* [Your goal] Every line with "Jember" in it should be copied from the data.

(Stored data entries)
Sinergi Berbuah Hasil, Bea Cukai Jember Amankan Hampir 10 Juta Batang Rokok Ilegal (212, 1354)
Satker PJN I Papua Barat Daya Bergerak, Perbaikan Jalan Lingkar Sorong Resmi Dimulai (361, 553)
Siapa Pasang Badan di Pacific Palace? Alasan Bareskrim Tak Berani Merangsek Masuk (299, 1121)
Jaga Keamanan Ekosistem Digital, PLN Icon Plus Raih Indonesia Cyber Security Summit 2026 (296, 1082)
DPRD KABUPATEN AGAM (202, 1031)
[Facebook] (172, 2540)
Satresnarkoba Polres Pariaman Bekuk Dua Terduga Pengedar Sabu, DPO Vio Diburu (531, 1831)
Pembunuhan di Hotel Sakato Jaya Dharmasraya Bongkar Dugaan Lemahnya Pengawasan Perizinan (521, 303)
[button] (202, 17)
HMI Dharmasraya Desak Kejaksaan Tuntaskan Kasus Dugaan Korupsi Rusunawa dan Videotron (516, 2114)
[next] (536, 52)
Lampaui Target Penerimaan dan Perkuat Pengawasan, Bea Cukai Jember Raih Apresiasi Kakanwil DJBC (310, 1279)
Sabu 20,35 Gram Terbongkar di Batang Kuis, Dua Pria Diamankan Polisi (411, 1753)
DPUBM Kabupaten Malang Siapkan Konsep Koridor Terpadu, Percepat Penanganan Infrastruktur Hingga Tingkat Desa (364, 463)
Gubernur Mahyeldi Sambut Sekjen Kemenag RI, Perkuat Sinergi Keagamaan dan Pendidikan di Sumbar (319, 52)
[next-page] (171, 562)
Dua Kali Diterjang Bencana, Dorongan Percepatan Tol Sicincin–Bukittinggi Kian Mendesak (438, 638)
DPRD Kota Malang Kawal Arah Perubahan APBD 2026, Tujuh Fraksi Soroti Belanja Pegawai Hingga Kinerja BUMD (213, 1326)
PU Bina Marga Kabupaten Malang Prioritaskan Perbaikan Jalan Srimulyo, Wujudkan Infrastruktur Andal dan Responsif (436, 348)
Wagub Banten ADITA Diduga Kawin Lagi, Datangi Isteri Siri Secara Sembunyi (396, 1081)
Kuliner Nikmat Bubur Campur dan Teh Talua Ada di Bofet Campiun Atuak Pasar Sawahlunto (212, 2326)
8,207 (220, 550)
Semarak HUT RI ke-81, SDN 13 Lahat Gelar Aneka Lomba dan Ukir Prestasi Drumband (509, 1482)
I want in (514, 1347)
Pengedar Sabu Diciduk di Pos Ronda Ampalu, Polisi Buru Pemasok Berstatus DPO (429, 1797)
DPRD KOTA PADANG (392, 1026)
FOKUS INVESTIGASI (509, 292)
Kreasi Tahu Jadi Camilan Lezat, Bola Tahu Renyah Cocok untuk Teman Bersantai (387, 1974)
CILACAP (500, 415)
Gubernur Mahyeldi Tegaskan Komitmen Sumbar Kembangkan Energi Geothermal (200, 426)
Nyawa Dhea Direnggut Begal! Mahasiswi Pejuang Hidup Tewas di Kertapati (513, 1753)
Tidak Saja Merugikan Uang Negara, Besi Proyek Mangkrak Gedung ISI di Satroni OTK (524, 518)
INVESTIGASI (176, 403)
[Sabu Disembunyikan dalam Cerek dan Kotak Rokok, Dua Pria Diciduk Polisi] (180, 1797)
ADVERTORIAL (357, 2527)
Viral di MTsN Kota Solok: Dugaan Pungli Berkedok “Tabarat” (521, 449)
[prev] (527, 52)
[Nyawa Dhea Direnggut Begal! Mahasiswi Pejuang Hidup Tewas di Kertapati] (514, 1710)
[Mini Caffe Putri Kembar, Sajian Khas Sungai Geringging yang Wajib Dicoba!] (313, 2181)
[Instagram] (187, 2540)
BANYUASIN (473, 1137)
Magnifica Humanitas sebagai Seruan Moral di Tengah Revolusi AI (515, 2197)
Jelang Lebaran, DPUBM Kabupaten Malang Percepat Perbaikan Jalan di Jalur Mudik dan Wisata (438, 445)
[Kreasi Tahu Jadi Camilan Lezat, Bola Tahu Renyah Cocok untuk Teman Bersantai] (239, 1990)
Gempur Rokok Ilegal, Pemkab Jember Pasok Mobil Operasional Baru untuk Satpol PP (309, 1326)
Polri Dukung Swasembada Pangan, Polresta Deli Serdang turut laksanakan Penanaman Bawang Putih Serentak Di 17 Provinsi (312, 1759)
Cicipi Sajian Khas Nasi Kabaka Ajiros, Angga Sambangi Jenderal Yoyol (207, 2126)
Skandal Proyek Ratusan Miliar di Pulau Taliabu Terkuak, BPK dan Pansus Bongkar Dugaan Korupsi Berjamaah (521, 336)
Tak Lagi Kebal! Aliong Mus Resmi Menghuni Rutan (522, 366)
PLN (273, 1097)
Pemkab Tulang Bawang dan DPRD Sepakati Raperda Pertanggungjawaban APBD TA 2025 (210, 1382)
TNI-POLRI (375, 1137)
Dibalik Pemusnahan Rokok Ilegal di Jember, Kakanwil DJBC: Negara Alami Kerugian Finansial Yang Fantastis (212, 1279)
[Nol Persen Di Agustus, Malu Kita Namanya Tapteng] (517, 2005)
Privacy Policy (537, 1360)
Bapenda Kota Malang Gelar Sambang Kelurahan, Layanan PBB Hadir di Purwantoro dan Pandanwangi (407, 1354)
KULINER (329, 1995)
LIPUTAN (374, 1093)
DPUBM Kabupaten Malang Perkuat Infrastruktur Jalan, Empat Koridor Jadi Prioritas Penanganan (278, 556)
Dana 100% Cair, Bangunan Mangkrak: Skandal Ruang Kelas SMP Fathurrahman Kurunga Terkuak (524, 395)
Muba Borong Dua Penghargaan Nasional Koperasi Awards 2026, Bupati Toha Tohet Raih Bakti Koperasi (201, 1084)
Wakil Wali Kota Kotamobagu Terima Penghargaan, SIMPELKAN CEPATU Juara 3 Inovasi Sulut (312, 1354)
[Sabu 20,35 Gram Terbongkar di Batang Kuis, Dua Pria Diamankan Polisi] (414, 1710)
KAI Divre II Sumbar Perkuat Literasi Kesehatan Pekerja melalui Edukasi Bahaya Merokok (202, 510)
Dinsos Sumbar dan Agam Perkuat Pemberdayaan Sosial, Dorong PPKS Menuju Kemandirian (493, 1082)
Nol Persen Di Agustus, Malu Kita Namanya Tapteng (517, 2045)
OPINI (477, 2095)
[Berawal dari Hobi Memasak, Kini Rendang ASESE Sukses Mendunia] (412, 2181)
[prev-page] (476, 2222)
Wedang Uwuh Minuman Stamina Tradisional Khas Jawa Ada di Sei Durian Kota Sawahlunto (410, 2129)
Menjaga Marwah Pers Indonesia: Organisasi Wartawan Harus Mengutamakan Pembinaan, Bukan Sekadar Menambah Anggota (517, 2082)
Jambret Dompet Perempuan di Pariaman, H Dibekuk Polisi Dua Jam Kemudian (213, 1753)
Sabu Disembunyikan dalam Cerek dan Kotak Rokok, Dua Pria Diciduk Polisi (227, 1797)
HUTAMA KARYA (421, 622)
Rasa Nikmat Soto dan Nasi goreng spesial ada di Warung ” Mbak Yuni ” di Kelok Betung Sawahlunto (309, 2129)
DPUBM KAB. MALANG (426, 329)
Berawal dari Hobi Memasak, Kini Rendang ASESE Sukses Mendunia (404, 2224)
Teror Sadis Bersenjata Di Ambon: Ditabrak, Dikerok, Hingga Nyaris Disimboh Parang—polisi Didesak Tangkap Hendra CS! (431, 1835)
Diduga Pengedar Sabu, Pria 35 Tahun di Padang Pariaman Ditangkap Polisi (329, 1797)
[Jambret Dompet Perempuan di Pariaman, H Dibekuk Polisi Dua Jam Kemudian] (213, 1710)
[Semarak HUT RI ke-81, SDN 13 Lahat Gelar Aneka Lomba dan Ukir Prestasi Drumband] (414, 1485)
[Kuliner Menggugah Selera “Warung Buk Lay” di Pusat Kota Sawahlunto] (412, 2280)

* [Written response]
Sinergi Berbuah Hasil, Bea Cukai Jember Amankan Hampir 10 Juta Batang Rokok Ilegal (212, 1354)
Lampaui Target Penerimaan dan Perkuat Pengawasan, Bea Cukai Jember Raih Apresiasi Kakanwil DJBC (310, 1279)
Gempur Rokok Ilegal, Pemkab Jember Pasok Mobil Operasional Baru untuk Satpol PP (309, 1326)
Dibalik Pemusnahan Rokok Ilegal di Jember, Kakanwil DJBC: Negara Alami Kerugian Finansial Yang Fantastis (212, 1279)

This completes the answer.